Photo by: Courtney Hergesheimer - Columbus Dispatch

Profiling mobile eateries is becoming a more difficult task for us at Mobile Cuisine Magazine. With every passing day, we receive numerous emails and direct messages on Twitter. These leads and tips give us scoops about new trucks and new cities that food trucks and carts are being allowed to operate in. From Durham, NC to Portland, OR, street food vendors are opening up on a daily basis. The tough part is narrowing down who is to be covered. This is fantastic for us, since if we chose to, we could profile 5-10 trucks a day…every day.

With that said, some towns are getting more mention than others due to their fans, and our readers. One such town that is continually being referred to us is not one that jumps to the top of the list when you think about mobile food, but in our estimation, that is coming to a close very shortly.

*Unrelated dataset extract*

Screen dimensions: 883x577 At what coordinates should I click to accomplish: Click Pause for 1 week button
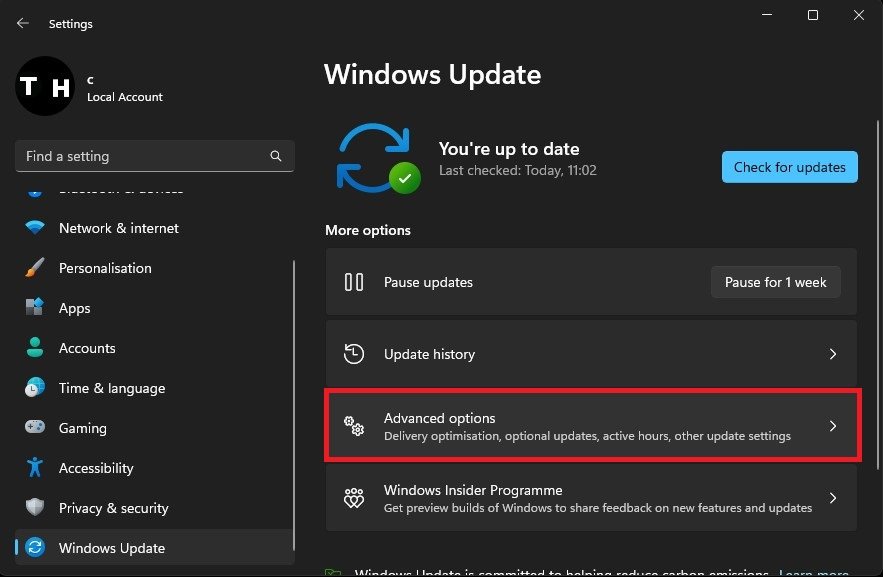pos(775,282)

Columbus, Ohio, home of “the” Ohio State University, is quickly gaining a name for itself within the industry and it’s community, and we have taken notice.  Although the city doesn’t have specific codes governing food trucks, mobile vendors must still obtain health department approval and a peddler’s license as well as licenses for any additional employees they may have. The Columbus traffic code states that a vehicle selling goods cannot park on the street for more than 15 minutes, thus trucks must operate on private property; pushcarts have to work by a curb and leave at least 5 feet of pedestrian sidewalk space between the cart and the adjacent building. “It’s a safety issue,” said Sharon Gadd, the city’s licensing manager.

To research for today’s profile we were able to get a list of mobile vendors from the Columbus Underground Discussion Forum. At the top of their list sat our choice for a vendor profile.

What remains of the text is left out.